Large-buttressed and smooth-barked, capinuri trees (Maquira coriacea) grow to 45 metres (150 feet) in height, reaching above the canopy of their native rainforest. These towering emergent trees provide a habitat for innumerable plants and animals, who find shelter and nourishment amid their spreading branches and foliage.
The Earth’s oldest living ecosystems, rainforests hold a deep wisdom that underpins their complex systems and tightly interlinked carbon, oxygen, and water cycles, which enable life all over the planet. In fact, the Amazon rainforest carries one-fifth of all the freshwater released into the oceans every day, and has been called “the lungs of the planet” because of the huge proportion of the world’s oxygen that its trees produce.
These trees also act as powerful weather-makers, pulling water up from the soil and releasing it into the sky. By producing cloud condensation nuclei, or “cloud seeds”, they form their own clouds that cover the forest, poised to drench the vibrant ecosystem below with life-sustaining water. And they have a ripple effect on global weather systems, too: as they influence the movement of tropical low air pressure, they fuel the giant wheels of air that spin weather systems around the globe.

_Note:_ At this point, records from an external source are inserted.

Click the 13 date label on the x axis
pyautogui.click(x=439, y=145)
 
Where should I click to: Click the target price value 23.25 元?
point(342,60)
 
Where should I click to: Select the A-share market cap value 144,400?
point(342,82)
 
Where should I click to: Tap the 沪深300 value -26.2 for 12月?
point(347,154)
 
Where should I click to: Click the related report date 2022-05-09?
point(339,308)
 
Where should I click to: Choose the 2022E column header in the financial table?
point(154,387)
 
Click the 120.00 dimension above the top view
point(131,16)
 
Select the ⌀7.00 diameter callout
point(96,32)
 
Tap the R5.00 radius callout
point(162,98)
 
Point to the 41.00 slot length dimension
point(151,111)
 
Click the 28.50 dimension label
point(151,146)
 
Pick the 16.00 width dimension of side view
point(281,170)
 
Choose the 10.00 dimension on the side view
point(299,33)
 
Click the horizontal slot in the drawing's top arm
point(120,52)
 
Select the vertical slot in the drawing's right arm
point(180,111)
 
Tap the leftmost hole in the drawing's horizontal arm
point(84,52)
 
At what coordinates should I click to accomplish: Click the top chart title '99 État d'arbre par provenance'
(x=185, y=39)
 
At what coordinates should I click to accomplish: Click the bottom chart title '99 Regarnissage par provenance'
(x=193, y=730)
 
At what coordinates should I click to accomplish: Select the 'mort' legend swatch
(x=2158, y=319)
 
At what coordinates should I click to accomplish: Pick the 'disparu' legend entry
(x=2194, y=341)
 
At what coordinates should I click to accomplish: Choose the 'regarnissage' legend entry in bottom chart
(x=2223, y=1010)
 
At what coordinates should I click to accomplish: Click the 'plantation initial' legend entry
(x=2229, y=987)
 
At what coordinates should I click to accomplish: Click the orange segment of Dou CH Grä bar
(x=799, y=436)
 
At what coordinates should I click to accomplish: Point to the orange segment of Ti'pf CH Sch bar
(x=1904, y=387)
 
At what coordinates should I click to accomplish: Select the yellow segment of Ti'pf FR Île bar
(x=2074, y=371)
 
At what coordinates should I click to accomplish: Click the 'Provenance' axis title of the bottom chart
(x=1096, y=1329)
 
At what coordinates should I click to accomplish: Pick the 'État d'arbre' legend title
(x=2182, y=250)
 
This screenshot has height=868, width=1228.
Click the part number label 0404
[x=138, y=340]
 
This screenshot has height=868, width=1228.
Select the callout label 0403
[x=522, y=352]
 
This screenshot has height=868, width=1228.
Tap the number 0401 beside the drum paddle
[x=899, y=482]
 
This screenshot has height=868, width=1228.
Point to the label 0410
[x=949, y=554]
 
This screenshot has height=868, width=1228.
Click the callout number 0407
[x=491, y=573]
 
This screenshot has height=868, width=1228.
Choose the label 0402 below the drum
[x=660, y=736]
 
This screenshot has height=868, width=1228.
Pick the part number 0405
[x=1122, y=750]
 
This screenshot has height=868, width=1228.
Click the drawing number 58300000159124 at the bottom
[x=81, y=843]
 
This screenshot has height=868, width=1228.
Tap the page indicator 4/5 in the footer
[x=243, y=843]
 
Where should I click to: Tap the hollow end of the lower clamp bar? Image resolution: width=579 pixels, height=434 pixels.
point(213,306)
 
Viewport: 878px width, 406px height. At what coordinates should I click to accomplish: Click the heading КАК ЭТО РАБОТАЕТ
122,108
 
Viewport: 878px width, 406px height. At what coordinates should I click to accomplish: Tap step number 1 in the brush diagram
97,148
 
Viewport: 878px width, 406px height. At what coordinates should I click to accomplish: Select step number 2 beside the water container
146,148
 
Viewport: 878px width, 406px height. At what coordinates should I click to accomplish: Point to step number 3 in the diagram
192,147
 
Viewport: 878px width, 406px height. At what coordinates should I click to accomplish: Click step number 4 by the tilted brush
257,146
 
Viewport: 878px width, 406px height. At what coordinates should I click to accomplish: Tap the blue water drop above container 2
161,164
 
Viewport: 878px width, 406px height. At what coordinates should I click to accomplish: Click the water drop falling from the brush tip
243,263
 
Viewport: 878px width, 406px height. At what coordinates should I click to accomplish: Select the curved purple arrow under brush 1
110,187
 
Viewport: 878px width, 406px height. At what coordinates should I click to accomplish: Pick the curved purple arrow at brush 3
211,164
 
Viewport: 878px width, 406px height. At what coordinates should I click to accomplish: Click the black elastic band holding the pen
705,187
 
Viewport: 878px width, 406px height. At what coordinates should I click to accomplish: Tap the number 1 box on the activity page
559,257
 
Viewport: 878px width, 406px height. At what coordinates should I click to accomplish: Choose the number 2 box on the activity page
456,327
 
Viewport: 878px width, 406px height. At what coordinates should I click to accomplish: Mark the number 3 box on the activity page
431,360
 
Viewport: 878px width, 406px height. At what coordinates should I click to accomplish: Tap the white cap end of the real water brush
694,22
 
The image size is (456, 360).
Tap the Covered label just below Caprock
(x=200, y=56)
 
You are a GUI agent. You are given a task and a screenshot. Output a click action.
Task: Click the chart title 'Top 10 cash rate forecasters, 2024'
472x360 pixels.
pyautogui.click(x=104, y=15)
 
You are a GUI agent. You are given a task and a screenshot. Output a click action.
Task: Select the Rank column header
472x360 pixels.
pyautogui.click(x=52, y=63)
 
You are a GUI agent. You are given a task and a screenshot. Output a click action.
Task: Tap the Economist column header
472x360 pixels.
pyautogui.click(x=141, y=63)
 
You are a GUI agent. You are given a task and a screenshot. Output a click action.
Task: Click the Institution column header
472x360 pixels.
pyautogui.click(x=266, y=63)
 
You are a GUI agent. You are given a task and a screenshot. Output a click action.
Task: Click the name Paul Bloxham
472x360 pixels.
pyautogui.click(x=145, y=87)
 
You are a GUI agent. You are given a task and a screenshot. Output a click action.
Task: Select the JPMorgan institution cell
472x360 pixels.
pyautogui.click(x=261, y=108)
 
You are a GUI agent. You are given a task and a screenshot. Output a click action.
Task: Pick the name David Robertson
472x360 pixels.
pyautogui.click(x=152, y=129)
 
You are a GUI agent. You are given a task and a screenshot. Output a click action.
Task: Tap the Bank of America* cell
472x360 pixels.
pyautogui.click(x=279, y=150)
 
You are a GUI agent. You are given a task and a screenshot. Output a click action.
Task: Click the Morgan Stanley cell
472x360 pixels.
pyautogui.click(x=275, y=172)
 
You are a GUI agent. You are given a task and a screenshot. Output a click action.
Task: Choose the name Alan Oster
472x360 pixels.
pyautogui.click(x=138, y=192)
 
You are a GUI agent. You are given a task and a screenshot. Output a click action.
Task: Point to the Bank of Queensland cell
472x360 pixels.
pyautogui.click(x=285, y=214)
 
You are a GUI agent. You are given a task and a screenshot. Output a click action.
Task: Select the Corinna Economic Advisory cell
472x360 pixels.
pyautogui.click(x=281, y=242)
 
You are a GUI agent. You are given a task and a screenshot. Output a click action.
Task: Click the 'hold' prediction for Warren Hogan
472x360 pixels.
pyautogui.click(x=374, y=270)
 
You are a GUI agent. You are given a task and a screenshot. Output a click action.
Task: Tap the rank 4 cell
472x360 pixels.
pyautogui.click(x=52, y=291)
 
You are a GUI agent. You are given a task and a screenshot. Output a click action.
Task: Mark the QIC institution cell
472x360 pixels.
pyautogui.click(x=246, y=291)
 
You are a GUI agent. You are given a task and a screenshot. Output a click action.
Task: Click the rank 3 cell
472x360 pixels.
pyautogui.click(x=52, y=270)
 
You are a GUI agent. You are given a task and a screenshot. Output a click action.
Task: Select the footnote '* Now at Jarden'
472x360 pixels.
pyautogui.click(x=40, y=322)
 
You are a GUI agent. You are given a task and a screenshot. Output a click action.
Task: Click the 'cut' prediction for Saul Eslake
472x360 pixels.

In growing forests, trees use the sugars produced from carbon dioxide and light energy as building blocks, effectively acting as natural carbon sinks that pull carbon dioxide from the air and trap it in their trunks, leaves, and soil. Ecologists estimate that the Amazon absorbs around 600 million tonnes of carbon per year and is presently storing over 150 billion tonnes of carbon – roughly ten years of global fossil fuel emissions.
Meanwhile, in the soil below lies an intricate network of mycorrhiza – symbiotic associations between plant roots and fungi with a 400-million-year legacy. This fine, filamentous meshwork transmits water, nutrients, and chemical signals from plant to plant, defends plants from pathogens, and filters toxins from the soil. In Breathing with the Forest, digitised projections of this network and the movement of the trees’ xylem and phloem tubes let us see inside the forest’s hidden pathways, offering a visual experience of the rhythmic interchange that keeps the forest alive – and which we participate in through our breath.
Therein lies the direct and irrefutable continuity between our bodies and this mighty forest. Every breath we take – every sip of water – is connected through global cycles to the Amazon rainforest. Breathing with the Forest makes this continuity tangible, offering a humbling reminder as a takeaway: our every living moment is supported by the life-giving action of these giant, gentle trees.
As the climate warms and the dual forces of deforestation and land degradation shrink the Amazon, the forest’s ability to sequester atmospheric carbon diminishes rapidly. When forests are chopped down or catch on fire, they become a net carbon source, adding carbon dioxide back to the atmosphere. Accelerating degradation and global climate change have introduced the risk that the Amazon will begin to emit more carbon dioxide than it is able to store. Protecting the Earth’s rainforests, then, means preserving the rich habitat of the species that inhabit them – but it also means preserving key mechanisms of planetary resilience, which protect all living things, all over our shared biosphere.